Word and item position data
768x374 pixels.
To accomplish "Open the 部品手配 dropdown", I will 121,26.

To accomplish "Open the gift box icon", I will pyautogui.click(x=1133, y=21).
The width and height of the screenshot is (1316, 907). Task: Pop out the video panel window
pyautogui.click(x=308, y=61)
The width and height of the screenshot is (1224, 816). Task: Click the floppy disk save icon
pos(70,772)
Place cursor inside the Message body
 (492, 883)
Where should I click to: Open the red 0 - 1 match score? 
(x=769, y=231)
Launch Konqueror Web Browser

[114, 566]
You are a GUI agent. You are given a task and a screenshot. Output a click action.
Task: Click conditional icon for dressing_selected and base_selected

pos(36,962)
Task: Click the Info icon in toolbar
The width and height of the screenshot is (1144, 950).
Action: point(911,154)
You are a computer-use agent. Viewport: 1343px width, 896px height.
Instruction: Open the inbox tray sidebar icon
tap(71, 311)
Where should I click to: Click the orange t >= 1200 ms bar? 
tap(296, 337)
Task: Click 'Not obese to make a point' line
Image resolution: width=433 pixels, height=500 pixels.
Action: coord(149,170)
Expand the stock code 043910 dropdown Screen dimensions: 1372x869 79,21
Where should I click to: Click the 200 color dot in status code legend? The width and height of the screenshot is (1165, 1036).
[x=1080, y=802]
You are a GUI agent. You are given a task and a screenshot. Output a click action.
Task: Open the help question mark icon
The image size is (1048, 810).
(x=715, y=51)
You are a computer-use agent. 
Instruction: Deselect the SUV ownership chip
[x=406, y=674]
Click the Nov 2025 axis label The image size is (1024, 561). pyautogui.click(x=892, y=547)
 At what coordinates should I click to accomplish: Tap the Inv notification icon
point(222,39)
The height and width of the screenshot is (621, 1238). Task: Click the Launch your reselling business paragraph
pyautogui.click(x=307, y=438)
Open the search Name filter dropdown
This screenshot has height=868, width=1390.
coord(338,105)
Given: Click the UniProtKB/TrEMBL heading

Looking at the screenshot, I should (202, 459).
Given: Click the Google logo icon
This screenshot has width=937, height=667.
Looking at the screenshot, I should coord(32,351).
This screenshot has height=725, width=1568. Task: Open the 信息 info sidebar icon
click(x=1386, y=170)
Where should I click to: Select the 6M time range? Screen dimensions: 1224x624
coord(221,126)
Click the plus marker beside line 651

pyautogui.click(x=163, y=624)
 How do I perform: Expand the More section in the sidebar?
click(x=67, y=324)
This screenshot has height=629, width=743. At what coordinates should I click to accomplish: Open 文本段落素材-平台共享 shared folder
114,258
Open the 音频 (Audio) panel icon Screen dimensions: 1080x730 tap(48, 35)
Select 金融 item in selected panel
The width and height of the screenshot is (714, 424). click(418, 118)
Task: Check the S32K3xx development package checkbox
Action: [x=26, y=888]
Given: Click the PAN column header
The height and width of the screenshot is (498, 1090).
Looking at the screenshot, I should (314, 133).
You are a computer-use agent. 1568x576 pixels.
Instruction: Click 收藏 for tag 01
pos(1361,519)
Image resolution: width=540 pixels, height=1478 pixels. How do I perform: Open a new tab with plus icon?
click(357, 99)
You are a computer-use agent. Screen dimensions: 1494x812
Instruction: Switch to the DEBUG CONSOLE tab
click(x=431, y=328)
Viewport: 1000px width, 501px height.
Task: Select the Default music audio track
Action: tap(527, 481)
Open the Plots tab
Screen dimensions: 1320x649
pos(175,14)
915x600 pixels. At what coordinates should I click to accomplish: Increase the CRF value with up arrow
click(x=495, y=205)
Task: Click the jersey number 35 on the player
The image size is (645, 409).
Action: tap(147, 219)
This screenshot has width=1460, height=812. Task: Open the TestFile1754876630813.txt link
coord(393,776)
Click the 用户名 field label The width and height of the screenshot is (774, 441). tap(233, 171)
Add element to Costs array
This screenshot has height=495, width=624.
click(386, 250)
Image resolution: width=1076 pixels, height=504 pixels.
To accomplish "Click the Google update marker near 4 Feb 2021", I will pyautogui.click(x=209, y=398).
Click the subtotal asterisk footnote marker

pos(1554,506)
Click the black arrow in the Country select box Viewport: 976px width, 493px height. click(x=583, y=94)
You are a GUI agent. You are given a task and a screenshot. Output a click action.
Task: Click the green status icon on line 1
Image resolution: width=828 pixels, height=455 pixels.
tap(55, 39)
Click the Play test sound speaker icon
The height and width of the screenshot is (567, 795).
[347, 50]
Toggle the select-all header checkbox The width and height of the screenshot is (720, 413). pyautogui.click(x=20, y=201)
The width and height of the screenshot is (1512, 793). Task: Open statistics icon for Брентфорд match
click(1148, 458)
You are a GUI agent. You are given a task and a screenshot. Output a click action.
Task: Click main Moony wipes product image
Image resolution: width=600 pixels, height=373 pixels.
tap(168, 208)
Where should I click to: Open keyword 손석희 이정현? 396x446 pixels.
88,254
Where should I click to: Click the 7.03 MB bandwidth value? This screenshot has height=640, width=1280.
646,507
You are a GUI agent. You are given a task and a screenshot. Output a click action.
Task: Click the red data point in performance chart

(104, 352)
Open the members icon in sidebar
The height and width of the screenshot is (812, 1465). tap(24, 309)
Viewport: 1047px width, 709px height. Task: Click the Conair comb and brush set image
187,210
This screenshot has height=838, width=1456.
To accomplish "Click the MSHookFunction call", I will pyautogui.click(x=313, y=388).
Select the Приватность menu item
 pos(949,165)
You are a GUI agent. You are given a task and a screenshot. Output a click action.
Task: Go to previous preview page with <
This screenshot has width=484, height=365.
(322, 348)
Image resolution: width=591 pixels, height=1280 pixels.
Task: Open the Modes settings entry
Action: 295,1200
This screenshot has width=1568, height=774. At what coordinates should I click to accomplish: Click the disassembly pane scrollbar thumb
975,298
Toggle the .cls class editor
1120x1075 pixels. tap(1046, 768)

→ Problem to solve:
Please copy the records word for word, starting at the line that contains "The height and width of the screenshot is (621, 1238)." and ending at the line that contains "click(x=1386, y=170)".

→ Correct response:
The height and width of the screenshot is (621, 1238). Task: Click the Launch your reselling business paragraph
pyautogui.click(x=307, y=438)
Open the search Name filter dropdown
This screenshot has height=868, width=1390.
coord(338,105)
Given: Click the UniProtKB/TrEMBL heading

Looking at the screenshot, I should (202, 459).
Given: Click the Google logo icon
This screenshot has width=937, height=667.
Looking at the screenshot, I should coord(32,351).
This screenshot has height=725, width=1568. Task: Open the 信息 info sidebar icon
click(x=1386, y=170)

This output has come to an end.